Bandwidth—the number of bits per second that a device or connection can transfer every second—is the number that everyone loves to talk about. Whether it be the gigabit per second that your Ethernet card does, boasting about your fancy new FTTP Internet connection at 85 megabits per second, or bemoaning the lousy 128 kilobits per second you get on hotel Wi-Fi, bandwidth gets the headlines.

Bandwidth isn’t, however, the only number that’s important when it comes to network performance. Latency—the time it takes the message you send to arrive at the other end—is also critically important. Depending on what you’re trying to do, high latency can make your network connections crawl, even if your bandwidth is abundant.

Why latency matters

It’s easy to understand why bandwidth is important. If a YouTube stream has a bitrate of 1Mb/s, it’s obvious that to play it back in real time, without buffering, you’ll need at least 1Mb/s of bandwidth. If the game you’re installing from Steam is about 3.6GB and your bandwidth is about 8Mb/s, it will take about an hour to download.

Latency issues can be a bit subtler. Some are immediately obvious; others are less so.

Nowadays, almost all international phone calls are typically placed over undersea cables, but not too long ago, satellite routing was common. Anyone who’s used one or seen one on TV will know that the experience is rather odd. Conversation takes on a disjointed character because of the noticeable delay between saying something and getting acknowledgement or a response from the person you’re talking to. Free-flowing conversation is impossible. That’s latency at work.

There are some applications, such as voice and video chatting, which suffer in exactly the same way as satellite calls of old. The time delay is directly observable, and it disrupts the conversation.

However, this isn’t the only way in which latency can make its presence felt; it’s merely the most obvious. Just as we acknowledge what someone is telling us in conversation (with the occasional nod of the head, “uh huh,” “go on,” and similar utterances), most Internet protocols have a similar system of acknowledgement. They don’t send a continuous never-ending stream of bytes. Instead, they send a series of discrete packets. When you download a big file from a Web server, for example, the server doesn’t simply barrage you with an unending stream of bytes as fast as it can. Instead, it sends a packet of perhaps a few thousand bytes at a time, then waits to hear back that they were received correctly. It doesn’t send the next packet until it has received this acknowledgement.

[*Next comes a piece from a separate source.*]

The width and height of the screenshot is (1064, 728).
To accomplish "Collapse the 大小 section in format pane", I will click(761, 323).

Because of this two-way communication, latency can have a significant impact on a connection’s throughput. All the bandwidth in the world doesn’t help you if you’re not actually sending any data because you’re still waiting to hear back if the last bit of data you sent has arrived.

How latency works

It’s traditional to examine networks using a layered model that separates different aspects of the network (the physical connection, the basic addressing and routing, the application protocol) and analyze them separately. There are two models in wide use, a 7-layered one called the OSI model and a 4-layered one used by IP, the Internet Protocol. IP’s 4-layer model is what we’re going to talk about here. It’s a simpler model, and for most purposes, it’s just as good.

Sometimes c just isn’t enough

The bottom layer is called the link layer. This is the layer that provides local physical connectivity; this is where you have Ethernet, Wi-Fi, dial-up, or satellite connectivity, for example. This is the layer where we get bitten by an inconvenient fact of the universe: the speed of light is finite.

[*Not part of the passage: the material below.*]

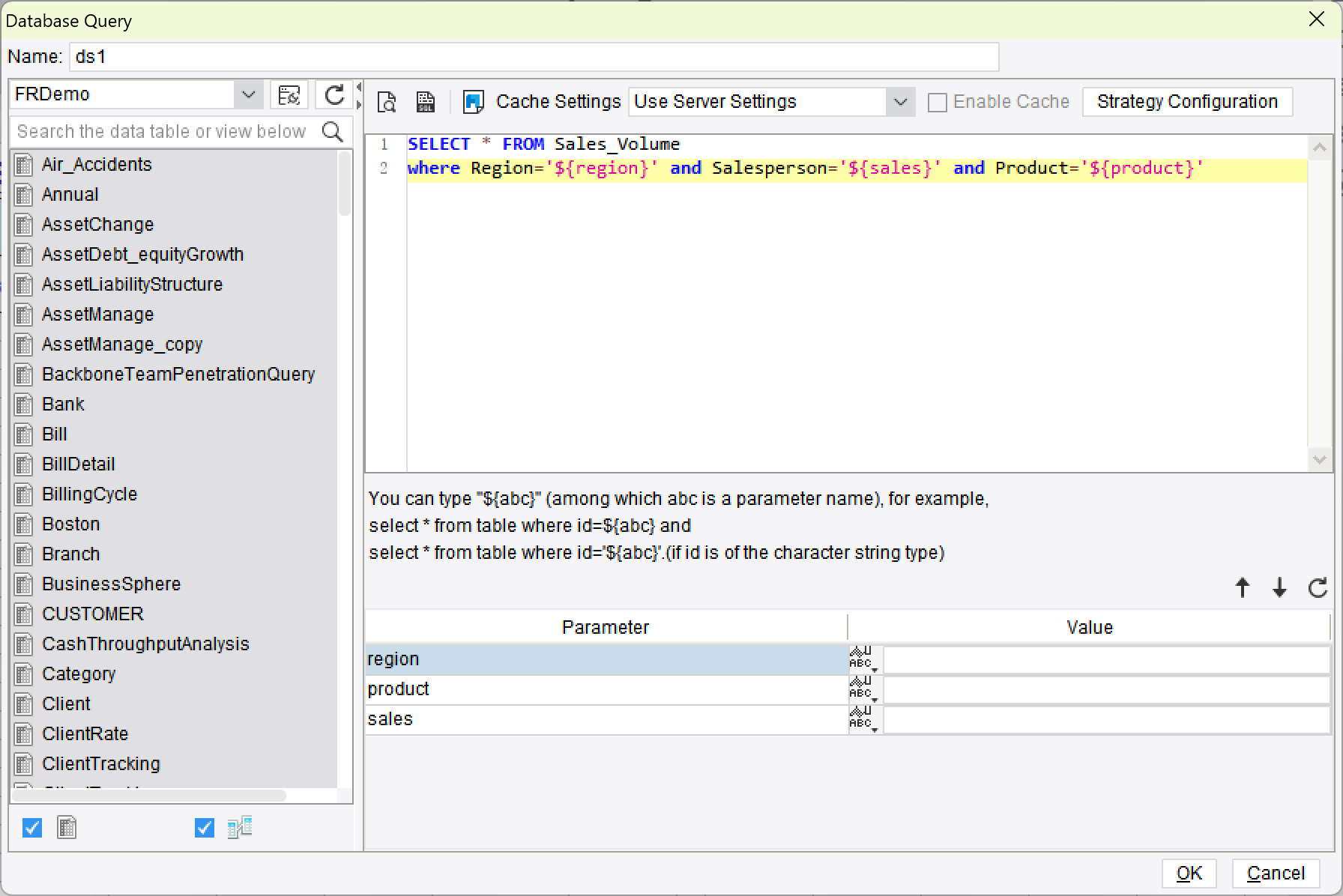The image size is (1343, 896).
Task: Move parameter up with the up arrow
Action: [1242, 588]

Take those satellite phones, for example. Communications satellites are in geostationary orbits, putting them about 35,786 kilometers above the equator. Even if the satellite is directly overhead, a signal is going to have to travel 71,572 km—35,786 km up, 35,786 km down. If you’re not on the equator, directly under the satellite, the distance is even greater. Even at light speed that’s going to take 0.24 seconds; every message you send over the satellite link will arrive a quarter of a second later. The reply to the message will take another quarter of a second, for a total round trip time of half a second.

Undersea cables are a whole lot shorter. While light travels slower in glass than it does in air, the result is a considerable improvement. The TAT-14 cable between the US and Europe has a totalround trip length of about 15,428 km—barely more than a fifth the distance that a satellite connection has to go. Using undersea cables like TAT-14, the round trip time between London and New York can be brought down below 100 milliseconds, reaching about 60 milliseconds on the fastest links. The speed of light means that there’s a minimum bound of about 45 milliseconds between the cities.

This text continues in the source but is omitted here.